History of Art and Architecture

Gregory Smithsimon Lecture

Date

Friday, April 4, 2014 - 12:00pm to 1:00pm

"Public Space as an International Human Right: From Kiev to Cairo to New York City"

Professor Gregory Smithsimon, Brooklyn College, City University of New York

From the Ukraine to Cairo to Occupy Wall Street, recent protest movements of very different stripes have coalesced around central, socially meaningful public spaces.

Our right to free speech, freedom of assembly, freedom of association, freedom of movement, the right to safety, to work, and to culture are all recognized in international human rights declarations. But we need public space to exercise any of these rights. Professor Gregory Smithsimon argues that the international human rights framework should include the right to public space, both as a platform for other rights, and as a necessary feature in its own right. The growing privatization of public space not only robs us of places to gather, picnic, speak out, and protest, but deprives us of basic human and civil rights.

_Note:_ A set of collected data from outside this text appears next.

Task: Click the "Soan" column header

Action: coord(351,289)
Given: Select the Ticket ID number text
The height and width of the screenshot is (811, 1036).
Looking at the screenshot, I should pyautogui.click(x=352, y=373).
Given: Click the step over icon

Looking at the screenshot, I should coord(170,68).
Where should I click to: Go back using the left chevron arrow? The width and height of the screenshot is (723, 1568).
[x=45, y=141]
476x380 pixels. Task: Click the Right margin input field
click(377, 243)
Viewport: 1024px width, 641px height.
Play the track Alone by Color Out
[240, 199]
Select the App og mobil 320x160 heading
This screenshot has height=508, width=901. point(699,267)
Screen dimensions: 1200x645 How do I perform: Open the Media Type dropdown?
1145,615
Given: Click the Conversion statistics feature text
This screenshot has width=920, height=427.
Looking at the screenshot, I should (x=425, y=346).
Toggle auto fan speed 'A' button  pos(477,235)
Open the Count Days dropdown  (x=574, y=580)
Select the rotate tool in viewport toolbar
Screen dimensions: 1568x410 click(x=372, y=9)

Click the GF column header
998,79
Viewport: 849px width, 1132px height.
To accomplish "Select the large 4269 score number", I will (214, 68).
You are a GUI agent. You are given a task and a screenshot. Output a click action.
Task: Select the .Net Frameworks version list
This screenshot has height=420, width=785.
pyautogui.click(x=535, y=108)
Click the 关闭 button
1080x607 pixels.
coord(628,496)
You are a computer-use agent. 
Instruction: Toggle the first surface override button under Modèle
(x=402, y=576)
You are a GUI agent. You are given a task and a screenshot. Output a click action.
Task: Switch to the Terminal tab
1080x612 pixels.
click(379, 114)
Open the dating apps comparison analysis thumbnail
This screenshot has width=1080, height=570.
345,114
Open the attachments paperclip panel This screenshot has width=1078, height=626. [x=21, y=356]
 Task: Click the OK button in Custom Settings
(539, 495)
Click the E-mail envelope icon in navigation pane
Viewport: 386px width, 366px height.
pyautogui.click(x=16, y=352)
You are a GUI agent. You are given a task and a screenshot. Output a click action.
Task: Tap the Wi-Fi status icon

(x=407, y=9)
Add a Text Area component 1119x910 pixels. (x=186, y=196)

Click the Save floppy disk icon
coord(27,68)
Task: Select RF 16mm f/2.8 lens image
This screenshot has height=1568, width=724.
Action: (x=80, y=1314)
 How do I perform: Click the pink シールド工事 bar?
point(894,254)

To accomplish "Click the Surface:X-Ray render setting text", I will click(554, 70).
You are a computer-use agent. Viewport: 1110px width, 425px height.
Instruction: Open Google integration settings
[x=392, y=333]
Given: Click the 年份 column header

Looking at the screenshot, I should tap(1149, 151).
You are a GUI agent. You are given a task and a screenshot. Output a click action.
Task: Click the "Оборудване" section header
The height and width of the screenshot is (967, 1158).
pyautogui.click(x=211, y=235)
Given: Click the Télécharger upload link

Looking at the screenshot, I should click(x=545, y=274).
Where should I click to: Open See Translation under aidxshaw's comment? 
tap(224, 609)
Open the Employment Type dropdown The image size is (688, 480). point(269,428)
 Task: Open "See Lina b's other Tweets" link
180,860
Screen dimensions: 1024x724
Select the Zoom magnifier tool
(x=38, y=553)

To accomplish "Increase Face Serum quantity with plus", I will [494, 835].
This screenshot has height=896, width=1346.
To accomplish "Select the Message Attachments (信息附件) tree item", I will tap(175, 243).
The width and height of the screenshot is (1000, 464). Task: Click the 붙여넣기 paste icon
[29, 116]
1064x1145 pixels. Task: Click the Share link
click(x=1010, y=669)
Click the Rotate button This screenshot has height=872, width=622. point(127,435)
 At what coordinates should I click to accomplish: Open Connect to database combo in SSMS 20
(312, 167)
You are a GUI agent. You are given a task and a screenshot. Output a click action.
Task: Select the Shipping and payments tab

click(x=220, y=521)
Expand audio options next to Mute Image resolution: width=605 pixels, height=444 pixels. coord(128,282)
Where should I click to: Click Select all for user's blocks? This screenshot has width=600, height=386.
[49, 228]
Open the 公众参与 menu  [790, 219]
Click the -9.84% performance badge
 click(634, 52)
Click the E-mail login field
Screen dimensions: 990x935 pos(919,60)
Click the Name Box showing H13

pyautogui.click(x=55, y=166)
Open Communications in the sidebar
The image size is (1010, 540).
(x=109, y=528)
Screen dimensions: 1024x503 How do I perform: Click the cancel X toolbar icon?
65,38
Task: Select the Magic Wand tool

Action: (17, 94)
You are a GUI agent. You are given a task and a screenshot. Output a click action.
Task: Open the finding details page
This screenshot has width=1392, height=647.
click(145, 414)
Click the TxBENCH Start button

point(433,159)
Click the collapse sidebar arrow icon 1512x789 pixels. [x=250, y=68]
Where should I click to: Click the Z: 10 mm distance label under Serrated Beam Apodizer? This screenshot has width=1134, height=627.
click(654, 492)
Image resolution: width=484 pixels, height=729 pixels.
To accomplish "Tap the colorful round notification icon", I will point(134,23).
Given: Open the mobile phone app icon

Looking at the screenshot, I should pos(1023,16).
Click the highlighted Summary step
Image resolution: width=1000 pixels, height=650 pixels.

Gregory Smithsimon is associate professor of sociology at Brooklyn College, City University of New York. He is the author of September 12: Community and Neighborhood Recovery at Ground Zero (NYU Press), about the role of public space in redevelopment conflicts in Lower Manhattan after September 11, 2001. He is also author, with Benjamin Shepard, of The Beach Beneath the Streets: Contesting New York City’s Public Spaces (SUNY Press), on protest movements and New York’s privately owned public spaces. He is currently working on Liberty Road: African American Middle-Class Suburbs Between Civil Rights and Neoliberalism, a study of how suburban space reframes political conflicts for middle-class African Americans.